But the blast that wounded 300 and took the lives of at least 189 people – including tourists from the US, Germany, Britain, France, Ecuador, the Netherlands, and Sweden – is reverberating worldwide, revitalizing official support for the war against terrorists.

Now a critical question hangs over the world's largest Muslim nation: Will Indonesia's President Megawati Sukarnoputri take swift, decisive action against radical groups in her country?

In a week that saw Pakistan's hardline Muslim political parties make unexpectedly large gains in elections, Indonesia also now finds itself on the frontlines of a difficult counter-terrorism war – and roundly condemned for footdragging. "You have to hope that she's finally going to meet this problem head on,'' says one Southeast Asian diplomat. "They can't deny they have a problem anymore, and the nation that's going to suffer the most is Indonesia."

Voicing a view seen in capitals worldwide Monday, Japan's leading newspaper Yomuiri wrote: "Indonesia should not be the weak link in the global campaign against terrorism." Japan is Indonesia's biggest aid donor.

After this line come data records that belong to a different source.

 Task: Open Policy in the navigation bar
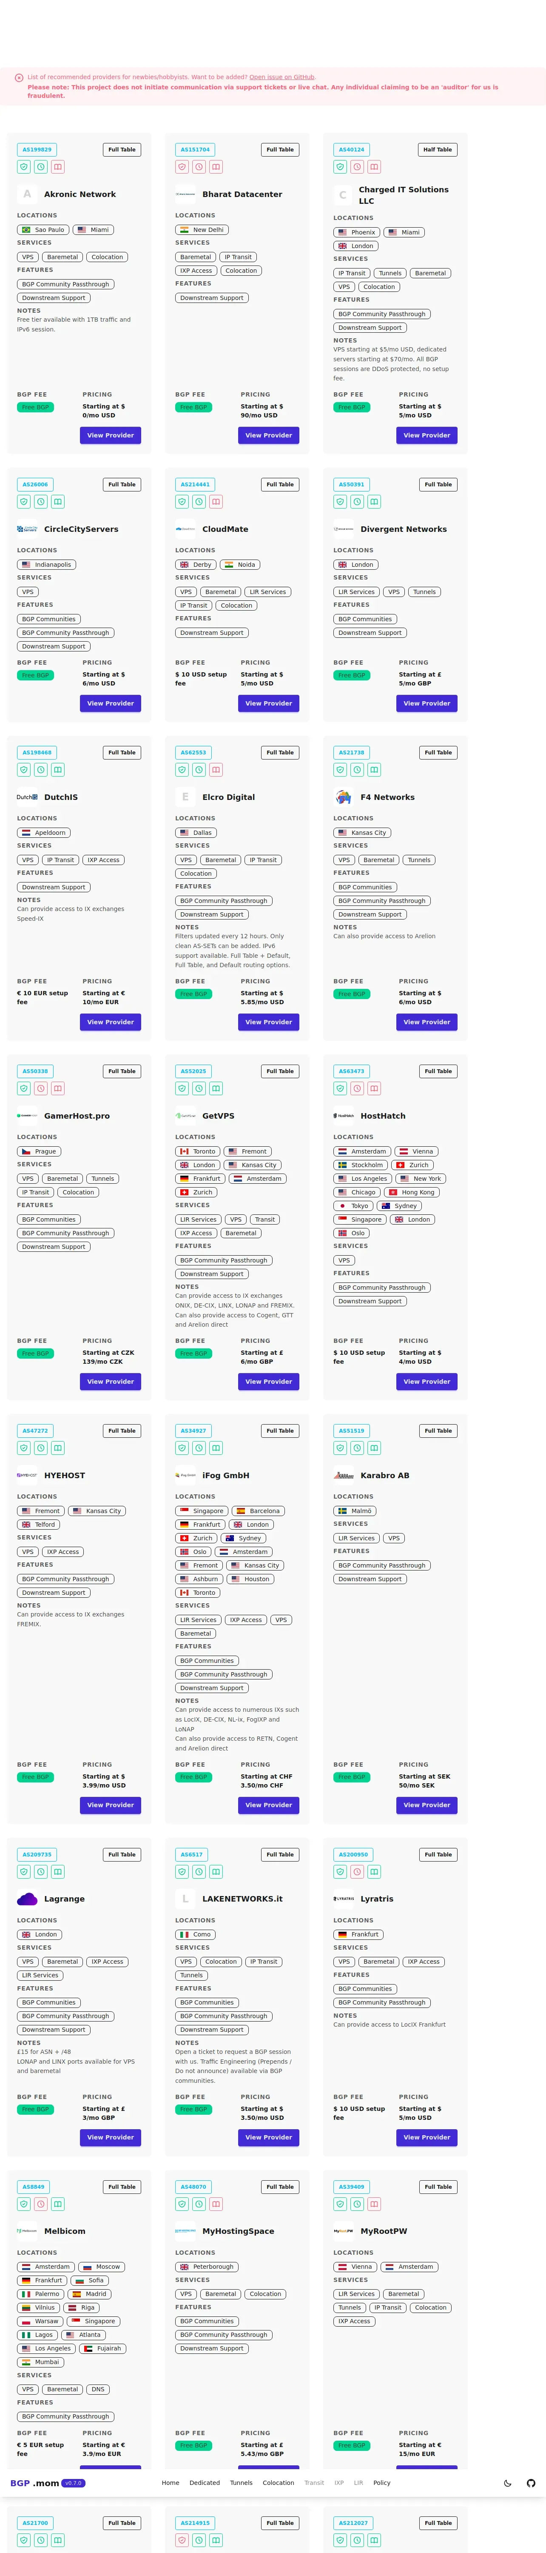click(382, 2483)
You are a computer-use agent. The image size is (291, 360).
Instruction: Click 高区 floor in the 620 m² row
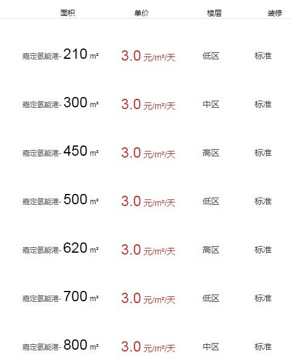pos(211,250)
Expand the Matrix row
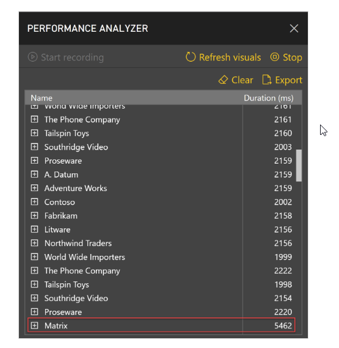 point(34,325)
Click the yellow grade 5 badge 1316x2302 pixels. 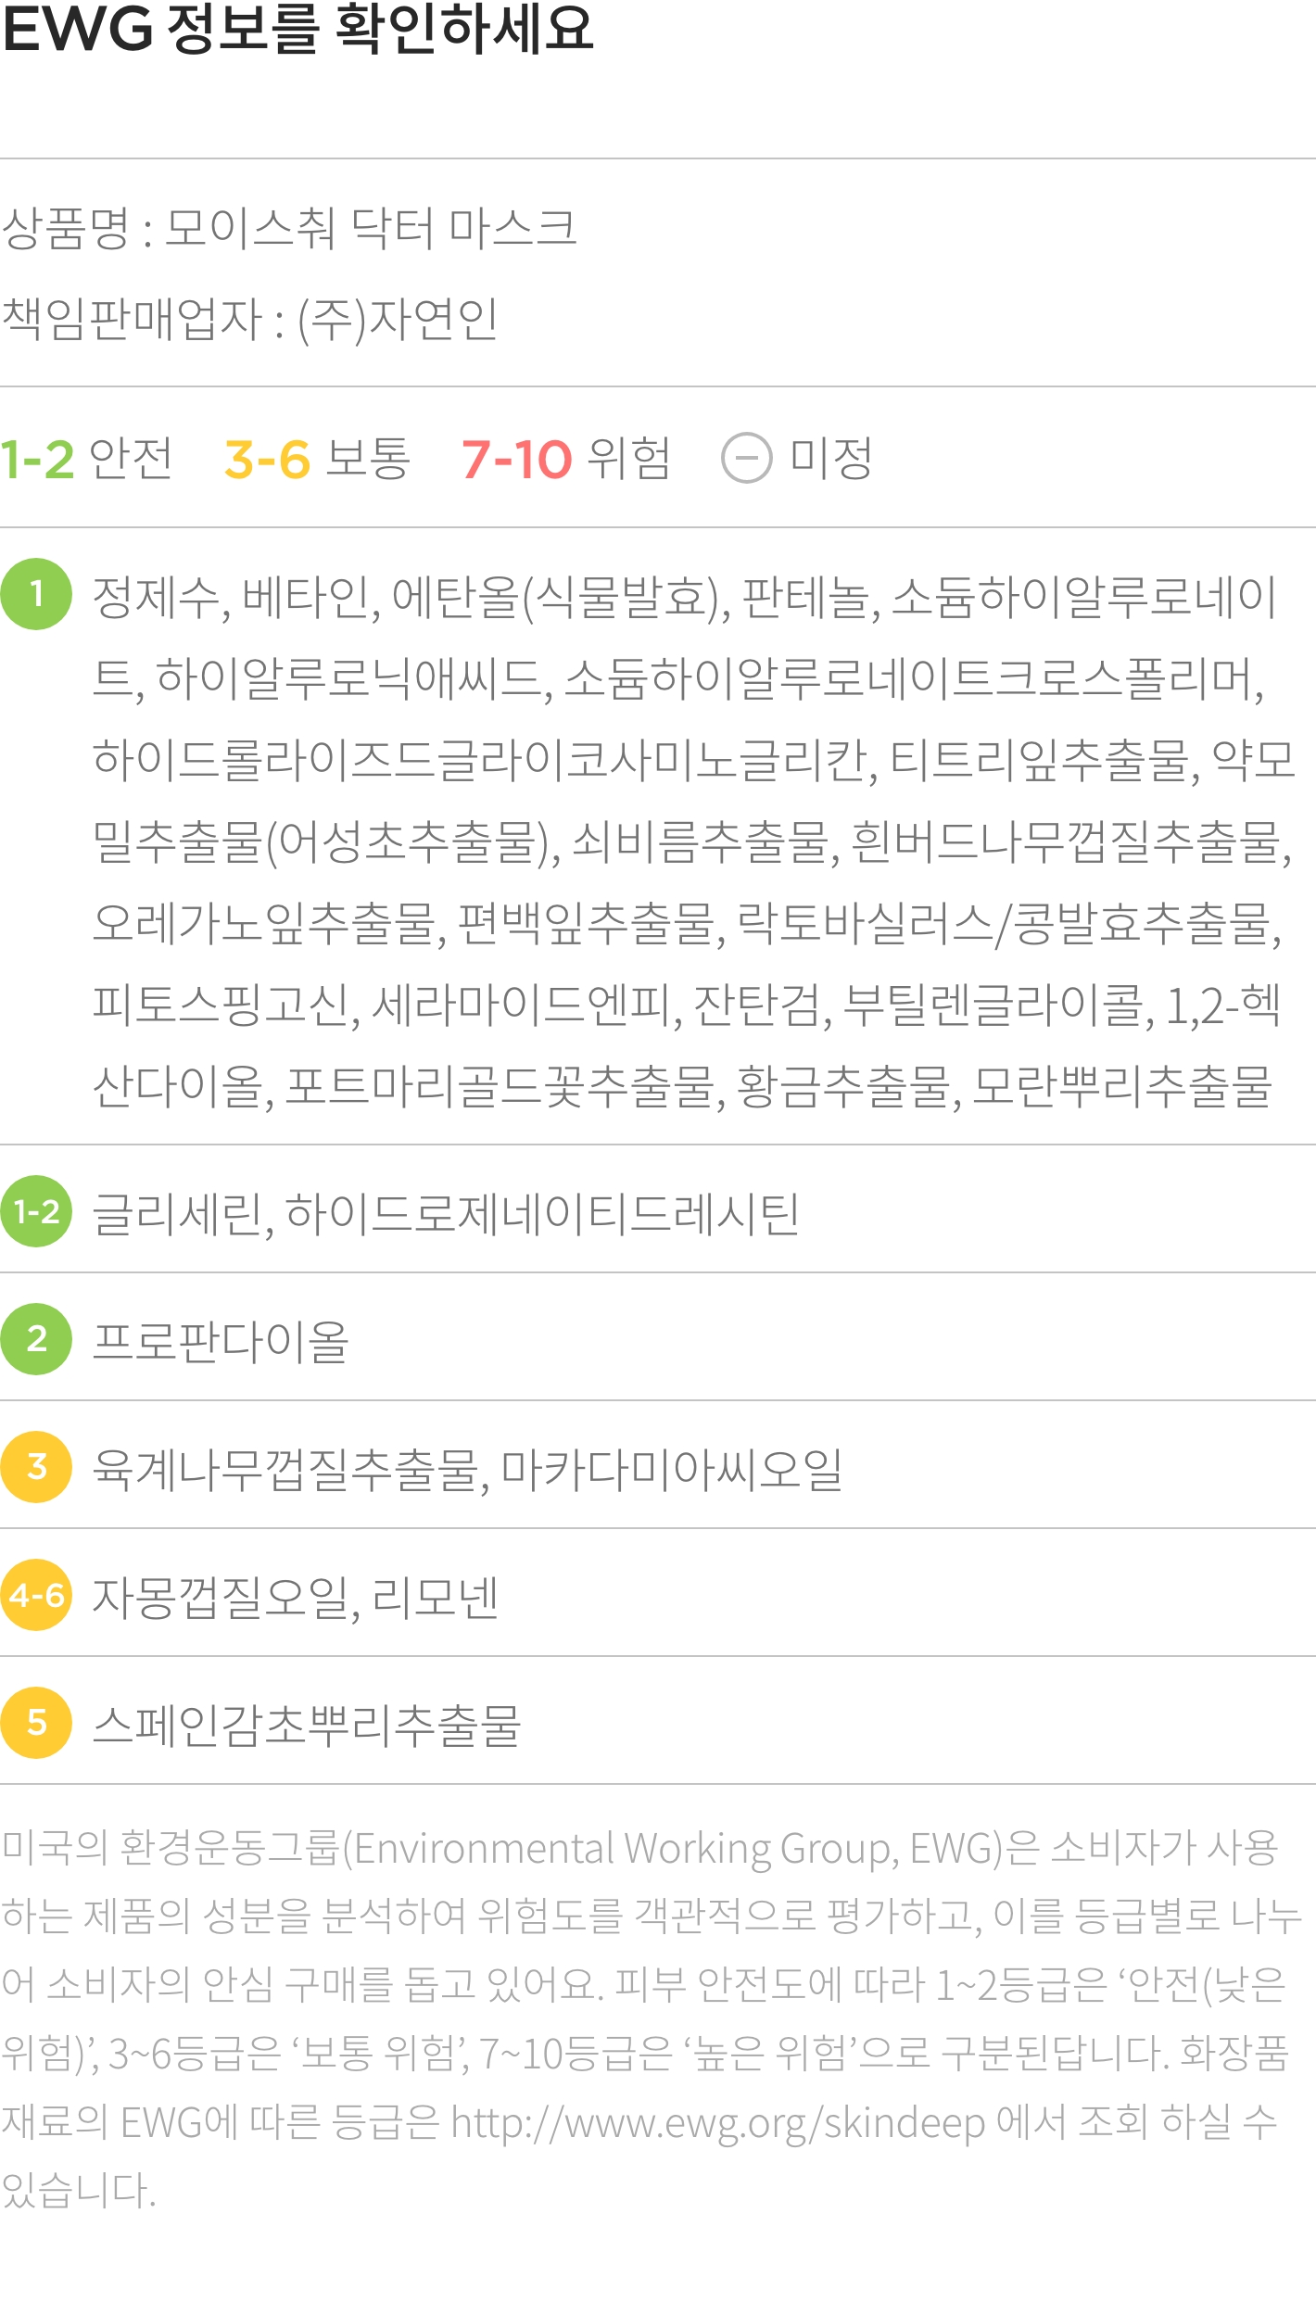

The timing of the Bali bombing may indicate its origins. It occurred on the second anniversary of the Al Qaeda-linked attack against the USS Cole in Yemen, and within a week of a suspected bombing of a French oil tanker near Yemen and another attack that killed a US Marine in Kuwait.

"There are groups that have been given ideological direction and training by Al Qaeda, but can take the operational controls for themselves," says terrorism expert Rohan Gunaratna, author of the book "Inside Al Qaeda."